>> Start MATERIAL TO PROCESS
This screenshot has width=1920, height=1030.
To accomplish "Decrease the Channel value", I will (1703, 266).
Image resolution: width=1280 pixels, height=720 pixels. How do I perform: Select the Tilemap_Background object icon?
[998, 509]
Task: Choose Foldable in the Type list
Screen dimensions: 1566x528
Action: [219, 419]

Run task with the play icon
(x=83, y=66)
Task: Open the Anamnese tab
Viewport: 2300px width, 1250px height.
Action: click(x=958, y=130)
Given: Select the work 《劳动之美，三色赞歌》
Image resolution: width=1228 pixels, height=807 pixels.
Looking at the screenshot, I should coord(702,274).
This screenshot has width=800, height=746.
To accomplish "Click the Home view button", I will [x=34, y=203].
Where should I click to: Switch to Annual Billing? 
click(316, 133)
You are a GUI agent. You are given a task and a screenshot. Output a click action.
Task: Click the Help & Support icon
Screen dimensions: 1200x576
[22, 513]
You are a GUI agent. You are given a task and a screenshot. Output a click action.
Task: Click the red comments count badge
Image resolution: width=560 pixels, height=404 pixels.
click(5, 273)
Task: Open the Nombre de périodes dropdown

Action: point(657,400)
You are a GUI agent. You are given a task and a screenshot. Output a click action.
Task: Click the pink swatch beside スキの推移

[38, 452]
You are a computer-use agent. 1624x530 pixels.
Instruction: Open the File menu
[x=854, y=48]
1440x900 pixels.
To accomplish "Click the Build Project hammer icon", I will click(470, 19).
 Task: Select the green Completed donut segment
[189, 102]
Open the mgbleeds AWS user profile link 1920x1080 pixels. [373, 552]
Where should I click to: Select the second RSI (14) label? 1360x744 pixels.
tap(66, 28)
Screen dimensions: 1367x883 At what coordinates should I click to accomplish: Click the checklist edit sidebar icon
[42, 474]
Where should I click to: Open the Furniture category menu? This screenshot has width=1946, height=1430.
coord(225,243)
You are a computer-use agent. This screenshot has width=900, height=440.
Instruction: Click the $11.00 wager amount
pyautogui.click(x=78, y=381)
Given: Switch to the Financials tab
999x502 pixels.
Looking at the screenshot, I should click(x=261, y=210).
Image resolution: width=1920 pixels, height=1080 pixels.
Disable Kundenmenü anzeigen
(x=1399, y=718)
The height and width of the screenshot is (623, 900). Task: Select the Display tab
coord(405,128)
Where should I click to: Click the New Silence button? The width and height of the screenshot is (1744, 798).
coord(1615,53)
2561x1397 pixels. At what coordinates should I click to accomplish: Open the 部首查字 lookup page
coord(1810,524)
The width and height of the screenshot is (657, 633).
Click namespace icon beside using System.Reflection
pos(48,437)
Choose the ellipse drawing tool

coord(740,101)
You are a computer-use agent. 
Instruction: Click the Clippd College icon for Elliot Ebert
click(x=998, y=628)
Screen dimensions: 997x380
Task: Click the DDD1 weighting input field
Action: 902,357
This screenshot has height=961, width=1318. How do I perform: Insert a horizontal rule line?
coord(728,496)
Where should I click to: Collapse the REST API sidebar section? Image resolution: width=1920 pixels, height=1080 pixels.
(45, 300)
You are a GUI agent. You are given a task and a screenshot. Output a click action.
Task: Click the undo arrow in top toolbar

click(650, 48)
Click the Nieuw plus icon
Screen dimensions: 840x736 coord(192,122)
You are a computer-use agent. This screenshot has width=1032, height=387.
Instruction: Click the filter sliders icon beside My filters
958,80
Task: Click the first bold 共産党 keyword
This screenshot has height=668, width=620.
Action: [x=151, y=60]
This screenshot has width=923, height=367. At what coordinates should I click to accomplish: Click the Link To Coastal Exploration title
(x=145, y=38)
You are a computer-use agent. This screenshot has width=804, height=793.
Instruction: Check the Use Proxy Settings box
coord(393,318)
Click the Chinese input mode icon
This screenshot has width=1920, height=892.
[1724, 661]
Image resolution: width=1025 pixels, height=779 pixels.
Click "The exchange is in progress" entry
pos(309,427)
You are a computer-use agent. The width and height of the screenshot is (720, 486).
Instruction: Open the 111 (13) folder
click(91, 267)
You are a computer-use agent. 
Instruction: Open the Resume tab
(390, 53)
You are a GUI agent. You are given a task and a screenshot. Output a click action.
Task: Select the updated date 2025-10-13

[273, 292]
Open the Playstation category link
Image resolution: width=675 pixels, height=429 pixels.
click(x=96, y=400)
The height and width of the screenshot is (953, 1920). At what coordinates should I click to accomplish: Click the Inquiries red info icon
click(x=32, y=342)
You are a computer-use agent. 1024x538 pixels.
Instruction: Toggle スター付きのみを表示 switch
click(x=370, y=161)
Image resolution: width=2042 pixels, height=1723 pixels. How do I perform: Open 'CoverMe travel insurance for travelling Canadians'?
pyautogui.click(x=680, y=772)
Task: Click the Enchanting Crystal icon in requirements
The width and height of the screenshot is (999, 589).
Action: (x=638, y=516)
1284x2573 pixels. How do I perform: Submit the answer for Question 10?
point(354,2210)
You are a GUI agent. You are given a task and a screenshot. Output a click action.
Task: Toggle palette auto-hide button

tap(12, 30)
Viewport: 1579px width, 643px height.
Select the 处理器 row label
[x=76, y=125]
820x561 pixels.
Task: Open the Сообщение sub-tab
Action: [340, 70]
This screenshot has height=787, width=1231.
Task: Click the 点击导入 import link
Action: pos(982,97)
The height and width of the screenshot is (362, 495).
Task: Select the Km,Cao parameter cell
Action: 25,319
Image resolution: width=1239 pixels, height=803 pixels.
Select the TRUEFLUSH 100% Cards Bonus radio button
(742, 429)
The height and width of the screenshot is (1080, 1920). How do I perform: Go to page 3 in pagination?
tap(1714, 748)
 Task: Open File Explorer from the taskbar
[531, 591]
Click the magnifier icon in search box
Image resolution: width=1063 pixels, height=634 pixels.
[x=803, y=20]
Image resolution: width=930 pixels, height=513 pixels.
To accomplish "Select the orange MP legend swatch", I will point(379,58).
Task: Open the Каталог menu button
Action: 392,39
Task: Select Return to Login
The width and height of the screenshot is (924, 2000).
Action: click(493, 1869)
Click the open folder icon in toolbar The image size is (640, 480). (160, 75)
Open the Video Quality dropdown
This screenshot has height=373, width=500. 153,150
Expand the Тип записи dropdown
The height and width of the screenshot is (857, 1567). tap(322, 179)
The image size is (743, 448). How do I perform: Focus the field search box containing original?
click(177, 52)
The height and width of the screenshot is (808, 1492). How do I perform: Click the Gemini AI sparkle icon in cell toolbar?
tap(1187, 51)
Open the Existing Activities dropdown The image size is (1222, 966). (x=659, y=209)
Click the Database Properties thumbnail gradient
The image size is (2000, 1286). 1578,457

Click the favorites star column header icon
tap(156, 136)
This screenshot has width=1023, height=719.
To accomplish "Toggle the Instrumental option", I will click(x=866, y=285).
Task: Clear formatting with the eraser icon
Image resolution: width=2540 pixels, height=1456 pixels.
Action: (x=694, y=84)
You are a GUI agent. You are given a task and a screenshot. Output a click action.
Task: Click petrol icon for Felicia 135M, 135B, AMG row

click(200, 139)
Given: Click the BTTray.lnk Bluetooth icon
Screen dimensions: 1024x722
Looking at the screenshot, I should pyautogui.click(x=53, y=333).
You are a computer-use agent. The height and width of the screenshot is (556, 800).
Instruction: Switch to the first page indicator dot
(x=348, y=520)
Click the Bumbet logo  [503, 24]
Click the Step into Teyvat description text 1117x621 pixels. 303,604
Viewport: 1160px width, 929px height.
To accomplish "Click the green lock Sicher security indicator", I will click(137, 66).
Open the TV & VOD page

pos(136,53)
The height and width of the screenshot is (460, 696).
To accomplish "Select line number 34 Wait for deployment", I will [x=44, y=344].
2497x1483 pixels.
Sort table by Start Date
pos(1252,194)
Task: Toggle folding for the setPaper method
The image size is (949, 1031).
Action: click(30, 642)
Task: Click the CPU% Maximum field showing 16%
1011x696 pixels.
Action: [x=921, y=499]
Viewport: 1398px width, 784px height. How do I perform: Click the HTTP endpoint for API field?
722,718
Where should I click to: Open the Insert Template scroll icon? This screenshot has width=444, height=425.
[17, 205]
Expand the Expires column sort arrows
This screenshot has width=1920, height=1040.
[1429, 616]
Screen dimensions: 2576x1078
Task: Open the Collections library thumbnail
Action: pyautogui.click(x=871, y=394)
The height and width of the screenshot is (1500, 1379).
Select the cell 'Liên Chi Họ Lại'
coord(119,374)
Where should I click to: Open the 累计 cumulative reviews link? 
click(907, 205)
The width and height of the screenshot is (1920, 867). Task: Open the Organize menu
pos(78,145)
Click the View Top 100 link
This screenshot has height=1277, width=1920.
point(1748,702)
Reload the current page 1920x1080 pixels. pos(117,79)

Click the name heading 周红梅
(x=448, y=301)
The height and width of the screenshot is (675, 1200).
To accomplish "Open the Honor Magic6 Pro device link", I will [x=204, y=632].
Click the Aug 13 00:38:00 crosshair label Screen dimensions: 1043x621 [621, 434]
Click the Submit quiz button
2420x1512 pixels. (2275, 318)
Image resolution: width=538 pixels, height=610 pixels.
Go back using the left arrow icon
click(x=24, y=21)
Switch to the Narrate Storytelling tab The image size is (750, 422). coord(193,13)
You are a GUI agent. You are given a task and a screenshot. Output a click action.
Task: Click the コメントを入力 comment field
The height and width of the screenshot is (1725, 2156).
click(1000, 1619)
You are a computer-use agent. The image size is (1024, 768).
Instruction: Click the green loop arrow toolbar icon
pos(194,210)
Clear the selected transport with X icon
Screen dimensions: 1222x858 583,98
>> End MATERIAL TO PROCESS
* WHAT TO DO:
Update the records starting with the line with "Click the magnifier icon in search box" and going on through the line with "[x=803, y=20]", replacing "magnifier" with "magnifying glass". Give back only those lines, with nothing else changed.

* SOLUTION:
Click the magnifying glass icon in search box
Image resolution: width=1063 pixels, height=634 pixels.
[x=803, y=20]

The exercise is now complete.